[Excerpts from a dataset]
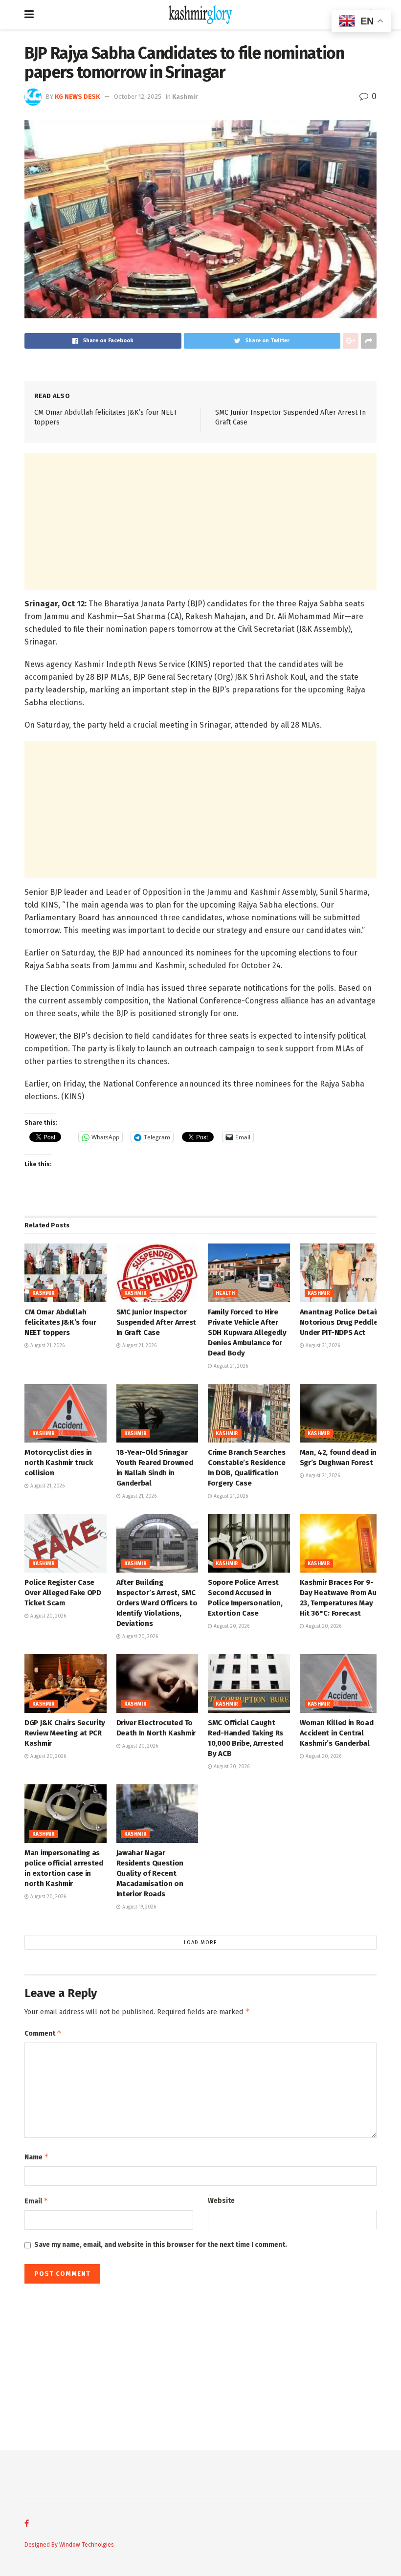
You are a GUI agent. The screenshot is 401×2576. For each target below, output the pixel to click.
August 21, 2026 (47, 1346)
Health (225, 1293)
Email (36, 2200)
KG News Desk (77, 96)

- EXERCISE GOAL -
Copy all records exactly, no images.

- TASK OUTPUT -
You are a GUI agent. The screenshot is 401×2576. For each target below, output the pixel to click.
August 21, 2026 (47, 1346)
Health (225, 1293)
Email (36, 2200)
KG News Desk (77, 96)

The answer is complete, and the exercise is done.